Highlights & Insights¶
- The smartphone-based pipeline for high-quality 3D data collection is extremely low-cost and highly scalable.
- The three-lighting-condition design is notably forward-looking — reflective and low-light conditions pose new challenges for the 3D reconstruction community.
- The dataset supports 10+ tasks (detection, segmentation, reconstruction, generation, novel view synthesis, etc.), delivering multi-faceted value from a single data source.
- The background removal pipeline (Grounding DINO + SAM + point cloud projection filtering) offers a reusable design pattern.
- The data scale is impressive: 2,500 vehicles × 200 views = 500K high-resolution RGB-D images.
- The corner-case scene simulation approach has practical application value, using reconstructed vehicles to synthesize rare driving scenarios.
Limitations & Future Work¶
- The dataset currently covers only exterior views; future work plans to include interior views to support more complete 3D vehicle modeling.
- White and black vehicles are overrepresented, resulting in an unbalanced color distribution that may affect the generalization of downstream models.
- Pose estimation relies on COLMAP, which may be inaccurate in low-texture vehicle regions (e.g., large uniform-color body panels).
- Vehicles are captured only in static states; data under motion and deformation modeling are absent.
- PCA-based orientation correction occasionally fails and requires manual intervention, leaving room for improved automation.
- Despite their challenge value, reconstruction quality under reflective and low-light conditions remains unsatisfactory, calling for new methodological advances.
Related Work & Insights¶
- vs.
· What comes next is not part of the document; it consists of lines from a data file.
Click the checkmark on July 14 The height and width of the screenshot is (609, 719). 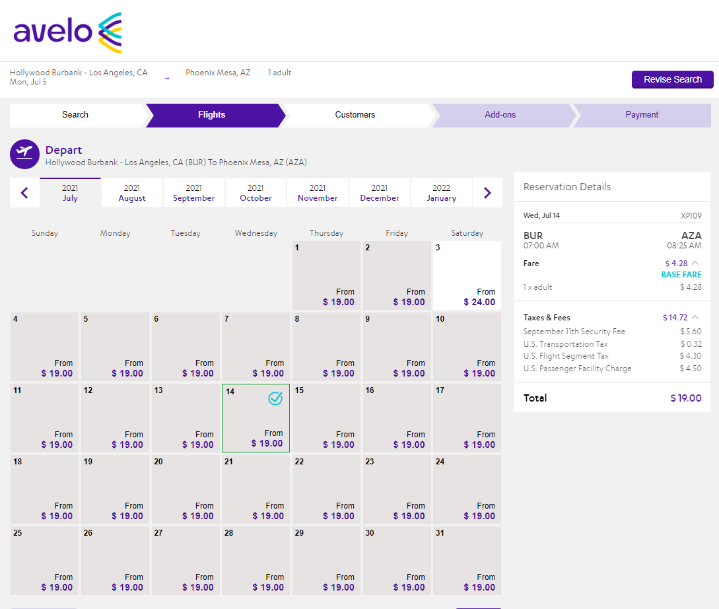click(275, 398)
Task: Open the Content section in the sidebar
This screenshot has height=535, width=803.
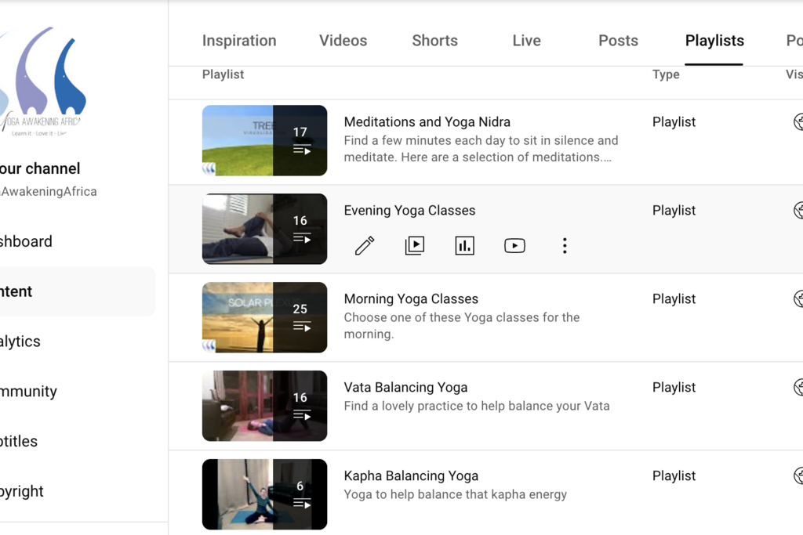Action: coord(17,291)
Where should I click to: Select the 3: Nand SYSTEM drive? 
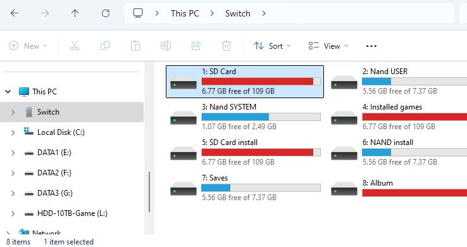pyautogui.click(x=245, y=117)

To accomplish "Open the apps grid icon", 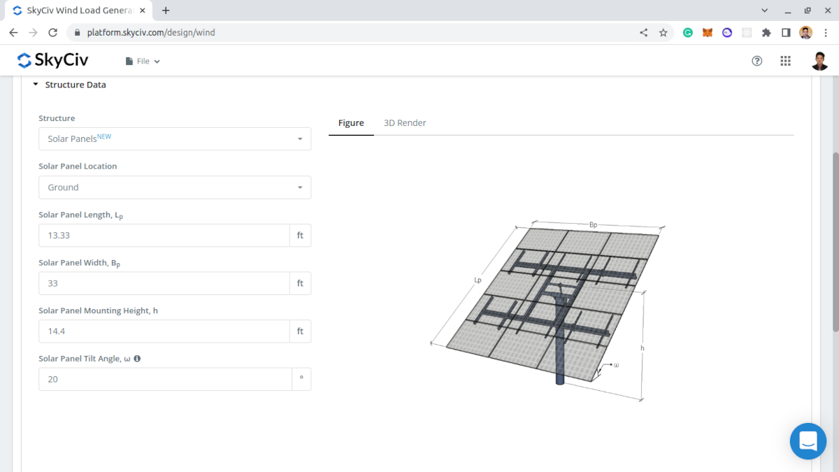I will click(785, 61).
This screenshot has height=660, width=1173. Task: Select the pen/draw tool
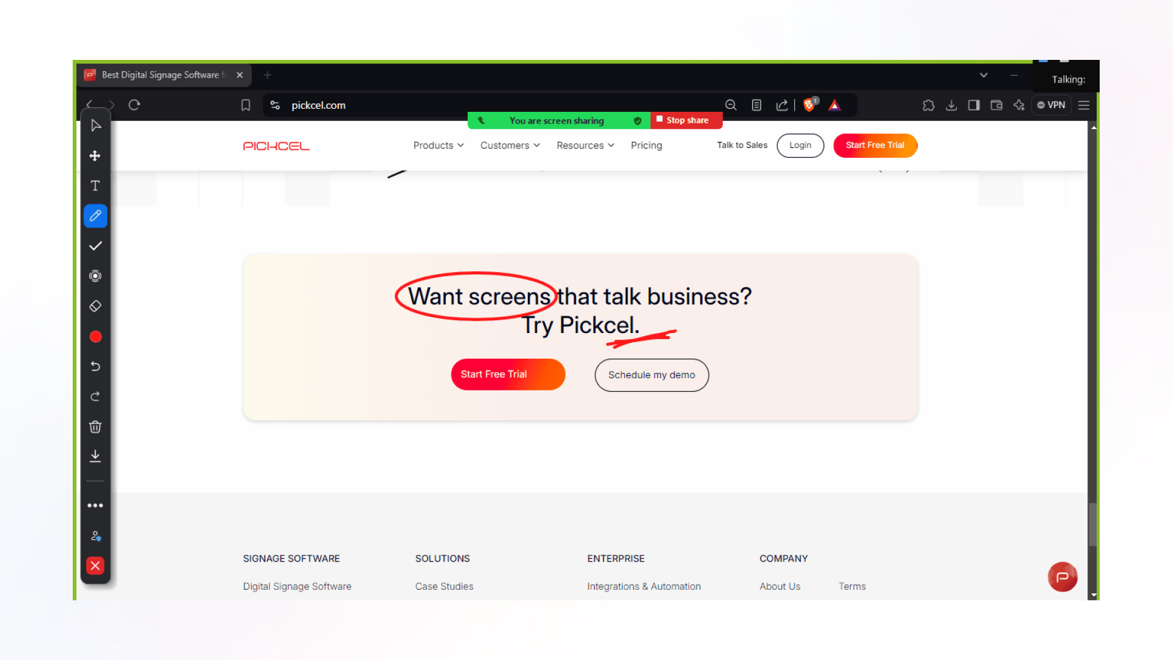[95, 215]
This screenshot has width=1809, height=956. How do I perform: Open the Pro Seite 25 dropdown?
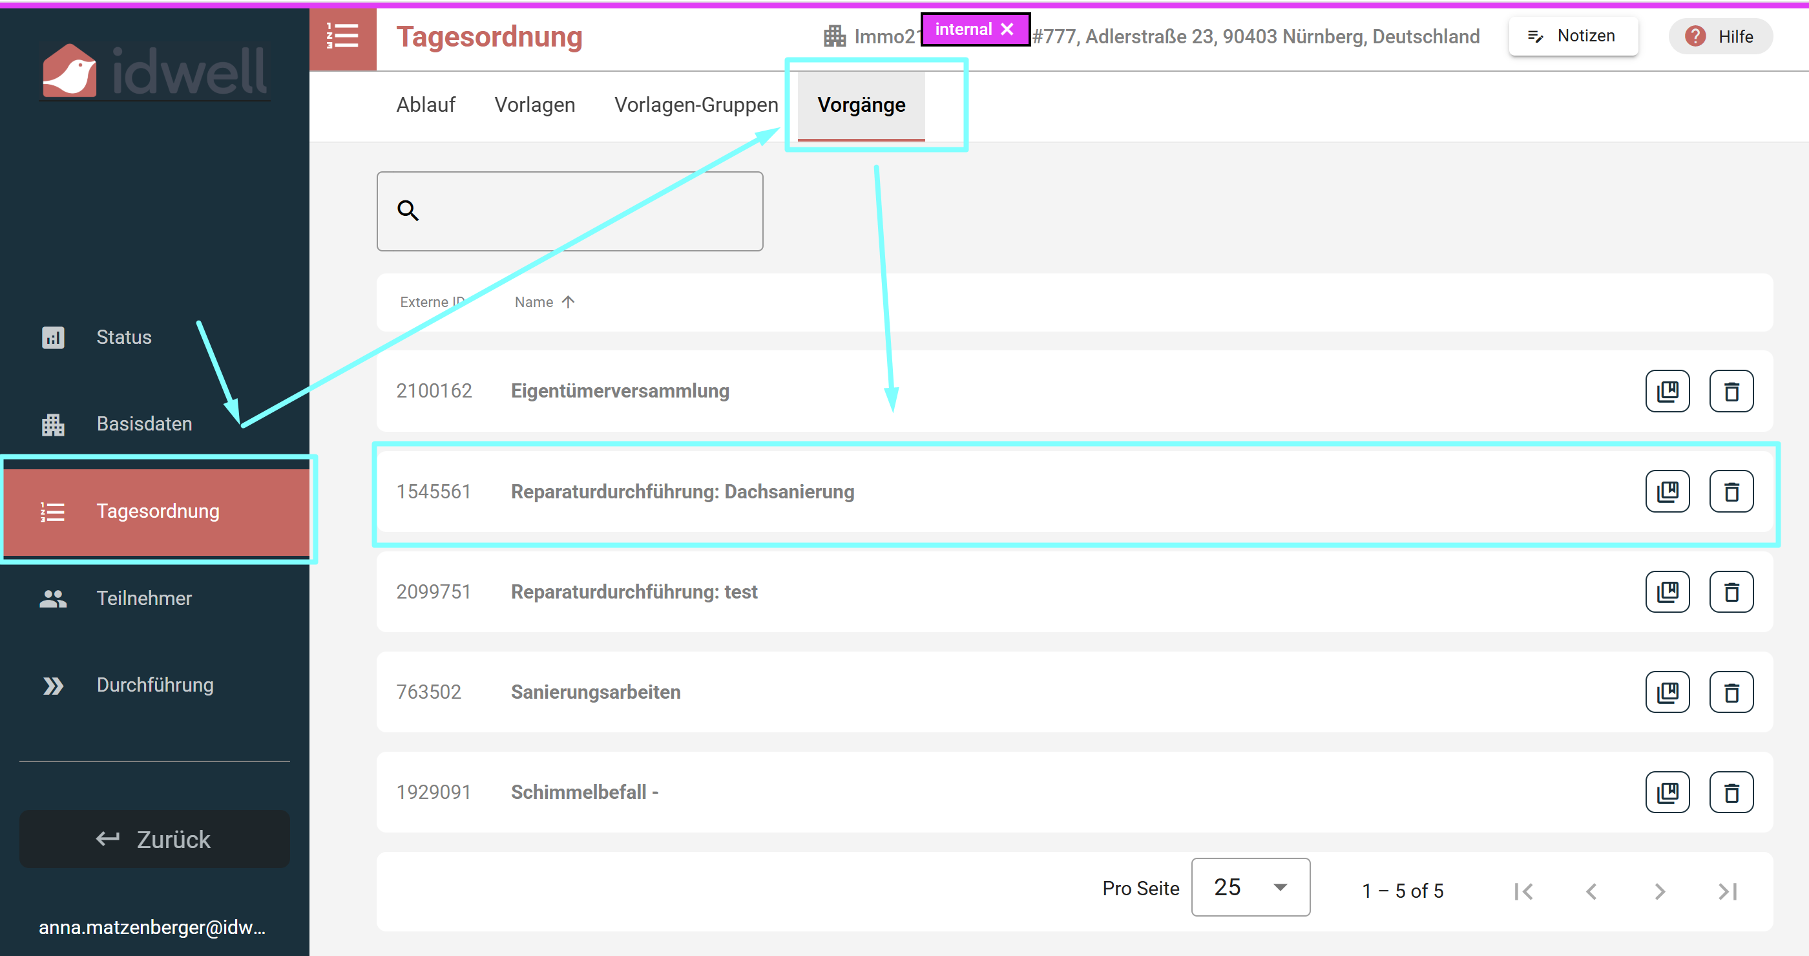coord(1250,887)
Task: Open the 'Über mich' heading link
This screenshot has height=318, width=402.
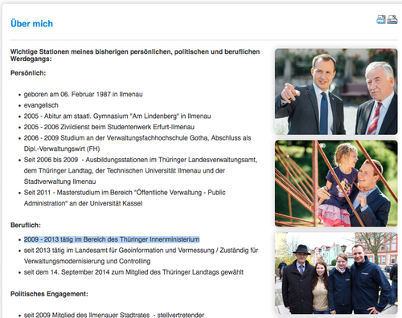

SRN-Car/Objaverse-Car: Synthetic data lacks realistic textures; this work provides the first large-scale real-world 3D vehicle data.
- vs. MVMC: ~200 views per vehicle vs. 10; resolution 1920×1440 vs. 600×450; additionally provides pose and depth information.
- vs. Waymo/nuScenes: Vehicle viewpoints and resolution in these autonomous driving datasets are too limited for high-quality per-vehicle reconstruction.
- vs. MVDream and other generation methods: Generation methods fail to produce high-quality vehicles due to multi-view inconsistency; real data remains irreplaceable.
- Insight: The paradigm of large-scale 3D data collection via smartphones is generalizable to other object categories (e.g., furniture, buildings).
Rating¶
- Novelty: ⭐⭐⭐⭐ First large-scale real-world 3D vehicle dataset; three-lighting-condition design is novel.
- Experimental Thoroughness: ⭐⭐⭐⭐⭐ Comprehensive benchmarking across multiple 2D and 3D downstream tasks.
- Writing Quality: ⭐⭐⭐⭐ Dataset characteristics and collection pipeline are clearly described with thorough statistical analysis.
- Value: ⭐⭐⭐⭐⭐ Fills a critical gap in real-world 3D vehicle datasets with significant practical implications for autonomous driving simulation.
- Overall: A benchmark contribution for dataset papers; the complete collect–process–annotate–benchmark pipeline serves as a valuable reference for future work.